You can discover more about OnSpec at onspec.ca .

Commodifying Extinction

A Review of Silvia Moreno-Garcia’s “Maquech” (This Strange Way of Dying, Exile Editions, 2013)
By Derek Newman-Stille

Cover photo courtesy of Silvia Moreno-Garcia. Artwork by Sara K. Diesel

Cover photo courtesy of Silvia Moreno-Garcia. Artwork by Sara K. Diesel

Silvia Moreno-Garcia’s short story “Maquech” is a narrative of wealth disparity and the value attached to animal life. Set in the near future, rare animals that are going extinct have become commodities for the rich, purchased as fashion items, status signifiers, and indicators of wealth. Animals are not valued unless they serve a capitalist end, providing an economic advantage.

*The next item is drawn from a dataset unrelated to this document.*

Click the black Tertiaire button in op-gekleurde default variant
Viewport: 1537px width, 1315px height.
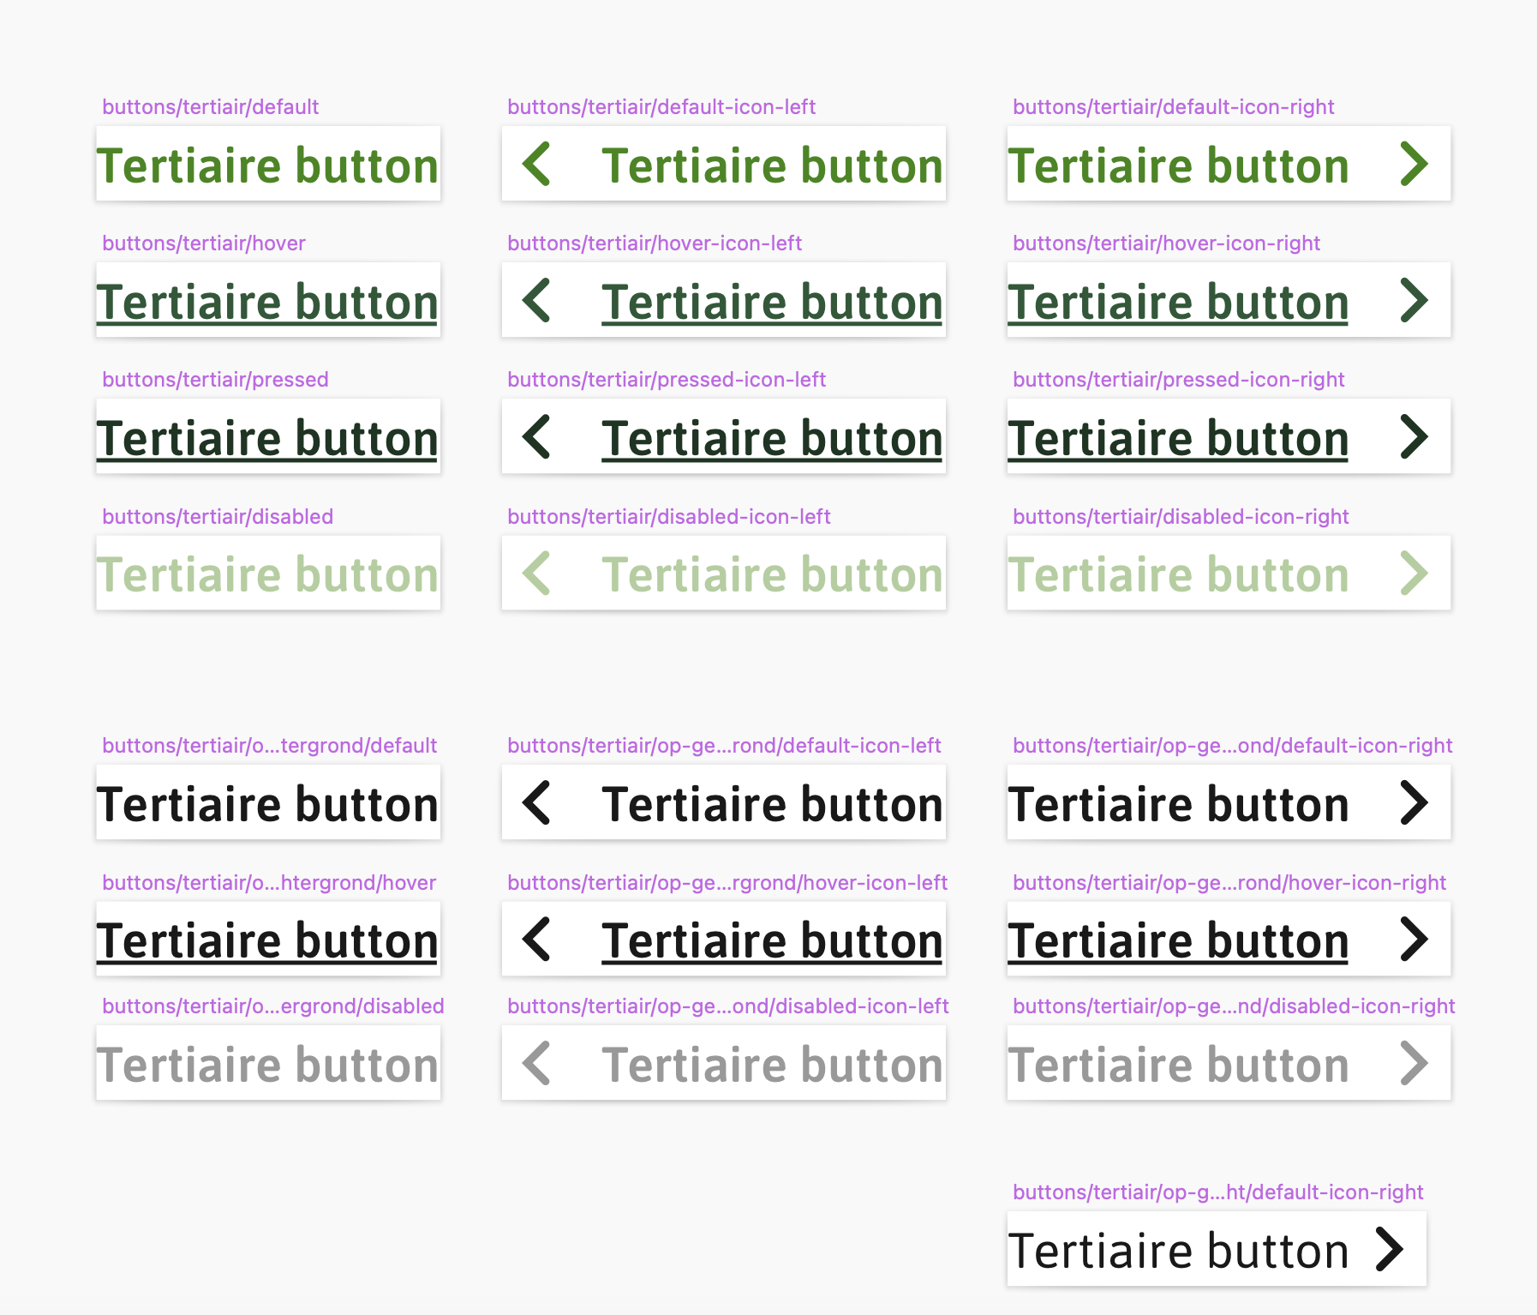268,803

In a world of wealth disparity, where the poor are struggling to survive, animals are endangered, seen as competitive resource consumers, and de-valued. Rather than balancing wealth and making clean water and food available to all (instead of just to the wealthy), the poor starve and live with thirst and come to see animals as only competition for resources rather than valuable contributors to the world around them. Rather than viewing the wealthy as the competing consumer, the cultural messages of this near future world construct animals as the competing organism, and a draw on resources, much as, in our own time period, the wealthy tend to blame others for the disparity in availability of resources.

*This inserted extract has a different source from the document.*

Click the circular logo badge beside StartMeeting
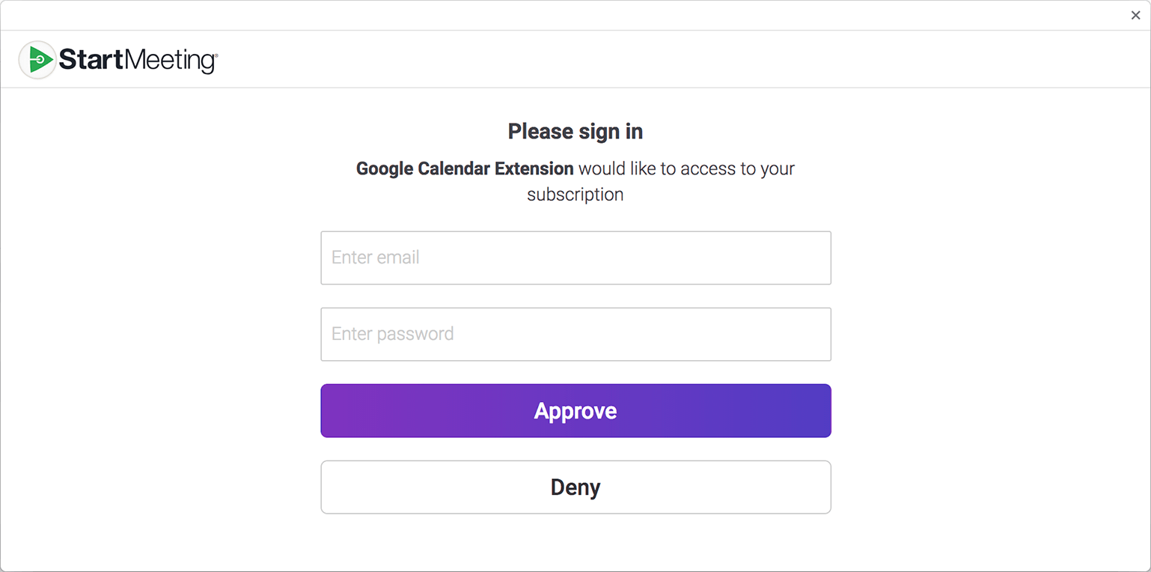 [37, 58]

Mario is the grandson of a man who makes rare animals, reconstructing them before they are extinct. He wants to travel to Canada to see the polar bears before they become extinct and sells a rare maquech (an insect) to Gerardo in order to get the funds to witness animal life flourishing before it disappears. Gerardo sees the maquech as an economic advantage, a saleable item for the wealthy to consume since the rich use these live insects as clothing items, a living broach on their clothes. Animals have been reduced to trade items, methods for people to make money and survive in a competitive future.

Ignoring the ecological and mythical significance of the animal, its life has been reduced to a dollar value. It is the very nature of extinction that attributes value to these animals, their rarity constructs them as something to be used as status symbols: “he likes real things and real things are scarce”. Life itself has been rendered as part of the capitalist economy, but the real wealth of animals, their deeper significance is lost in the trade for money as Gerardo discovers when he finds a loss in himself at the loss of his maquech.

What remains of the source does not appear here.